◆ YOUR TASK:
Repeat the data in full. Every line must match.

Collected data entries

---

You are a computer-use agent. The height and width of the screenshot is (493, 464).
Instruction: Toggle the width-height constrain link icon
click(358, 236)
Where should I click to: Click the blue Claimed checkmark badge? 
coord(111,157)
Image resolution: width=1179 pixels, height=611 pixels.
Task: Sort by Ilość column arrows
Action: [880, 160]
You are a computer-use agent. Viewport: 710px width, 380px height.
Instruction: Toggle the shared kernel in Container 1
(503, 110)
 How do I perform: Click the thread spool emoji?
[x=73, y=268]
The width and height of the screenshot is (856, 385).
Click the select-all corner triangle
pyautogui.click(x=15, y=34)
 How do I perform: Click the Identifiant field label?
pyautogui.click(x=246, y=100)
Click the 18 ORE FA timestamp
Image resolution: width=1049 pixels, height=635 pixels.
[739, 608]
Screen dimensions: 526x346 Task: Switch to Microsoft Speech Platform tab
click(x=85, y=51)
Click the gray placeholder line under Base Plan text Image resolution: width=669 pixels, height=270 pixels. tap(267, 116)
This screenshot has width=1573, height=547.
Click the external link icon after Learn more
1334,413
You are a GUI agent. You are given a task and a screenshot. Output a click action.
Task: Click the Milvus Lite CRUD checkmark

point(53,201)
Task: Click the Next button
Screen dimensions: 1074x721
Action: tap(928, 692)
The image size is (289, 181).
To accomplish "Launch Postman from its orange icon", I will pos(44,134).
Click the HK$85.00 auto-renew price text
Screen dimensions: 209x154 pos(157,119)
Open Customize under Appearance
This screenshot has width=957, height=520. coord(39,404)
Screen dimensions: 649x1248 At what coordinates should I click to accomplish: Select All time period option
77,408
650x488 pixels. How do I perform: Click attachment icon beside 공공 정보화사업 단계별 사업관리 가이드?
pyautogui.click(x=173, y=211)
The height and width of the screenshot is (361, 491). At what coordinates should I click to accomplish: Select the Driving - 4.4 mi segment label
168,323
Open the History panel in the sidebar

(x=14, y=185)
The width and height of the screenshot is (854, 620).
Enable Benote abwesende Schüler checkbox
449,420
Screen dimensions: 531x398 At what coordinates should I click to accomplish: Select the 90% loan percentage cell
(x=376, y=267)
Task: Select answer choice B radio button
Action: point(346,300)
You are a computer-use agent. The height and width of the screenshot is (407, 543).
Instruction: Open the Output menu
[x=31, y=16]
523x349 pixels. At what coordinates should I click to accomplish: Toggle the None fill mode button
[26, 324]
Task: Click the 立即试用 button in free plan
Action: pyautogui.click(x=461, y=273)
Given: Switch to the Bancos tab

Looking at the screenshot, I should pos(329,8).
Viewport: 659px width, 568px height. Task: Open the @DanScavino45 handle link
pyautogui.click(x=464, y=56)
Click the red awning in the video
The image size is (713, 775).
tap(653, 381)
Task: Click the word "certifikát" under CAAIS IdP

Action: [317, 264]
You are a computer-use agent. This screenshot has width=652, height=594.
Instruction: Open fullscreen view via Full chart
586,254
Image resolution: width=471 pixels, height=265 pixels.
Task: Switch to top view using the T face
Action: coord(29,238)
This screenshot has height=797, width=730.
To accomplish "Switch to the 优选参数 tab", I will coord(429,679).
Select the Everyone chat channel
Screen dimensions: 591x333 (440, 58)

---

◆ ANSWER FOR THE TASK:
You are a computer-use agent. The height and width of the screenshot is (493, 464).
Instruction: Toggle the width-height constrain link icon
click(358, 236)
Where should I click to: Click the blue Claimed checkmark badge? 
coord(111,157)
Image resolution: width=1179 pixels, height=611 pixels.
Task: Sort by Ilość column arrows
Action: [880, 160]
You are a computer-use agent. Viewport: 710px width, 380px height.
Instruction: Toggle the shared kernel in Container 1
(503, 110)
 How do I perform: Click the thread spool emoji?
[x=73, y=268]
The width and height of the screenshot is (856, 385).
Click the select-all corner triangle
pyautogui.click(x=15, y=34)
 How do I perform: Click the Identifiant field label?
pyautogui.click(x=246, y=100)
Click the 18 ORE FA timestamp
Image resolution: width=1049 pixels, height=635 pixels.
[739, 608]
Screen dimensions: 526x346 Task: Switch to Microsoft Speech Platform tab
click(x=85, y=51)
Click the gray placeholder line under Base Plan text Image resolution: width=669 pixels, height=270 pixels. tap(267, 116)
This screenshot has width=1573, height=547.
Click the external link icon after Learn more
1334,413
You are a GUI agent. You are given a task and a screenshot. Output a click action.
Task: Click the Milvus Lite CRUD checkmark

point(53,201)
Task: Click the Next button
Screen dimensions: 1074x721
Action: tap(928, 692)
The image size is (289, 181).
To accomplish "Launch Postman from its orange icon", I will pos(44,134).
Click the HK$85.00 auto-renew price text
Screen dimensions: 209x154 pos(157,119)
Open Customize under Appearance
This screenshot has width=957, height=520. coord(39,404)
Screen dimensions: 649x1248 At what coordinates should I click to accomplish: Select All time period option
77,408
650x488 pixels. How do I perform: Click attachment icon beside 공공 정보화사업 단계별 사업관리 가이드?
pyautogui.click(x=173, y=211)
The height and width of the screenshot is (361, 491). At what coordinates should I click to accomplish: Select the Driving - 4.4 mi segment label
168,323
Open the History panel in the sidebar

(x=14, y=185)
The width and height of the screenshot is (854, 620).
Enable Benote abwesende Schüler checkbox
449,420
Screen dimensions: 531x398 At what coordinates should I click to accomplish: Select the 90% loan percentage cell
(x=376, y=267)
Task: Select answer choice B radio button
Action: point(346,300)
You are a computer-use agent. The height and width of the screenshot is (407, 543).
Instruction: Open the Output menu
[x=31, y=16]
523x349 pixels. At what coordinates should I click to accomplish: Toggle the None fill mode button
[26, 324]
Task: Click the 立即试用 button in free plan
Action: pyautogui.click(x=461, y=273)
Given: Switch to the Bancos tab

Looking at the screenshot, I should pos(329,8).
Viewport: 659px width, 568px height. Task: Open the @DanScavino45 handle link
pyautogui.click(x=464, y=56)
Click the red awning in the video
The image size is (713, 775).
tap(653, 381)
Task: Click the word "certifikát" under CAAIS IdP

Action: [317, 264]
You are a computer-use agent. This screenshot has width=652, height=594.
Instruction: Open fullscreen view via Full chart
586,254
Image resolution: width=471 pixels, height=265 pixels.
Task: Switch to top view using the T face
Action: coord(29,238)
This screenshot has height=797, width=730.
To accomplish "Switch to the 优选参数 tab", I will coord(429,679).
Select the Everyone chat channel
Screen dimensions: 591x333 (440, 58)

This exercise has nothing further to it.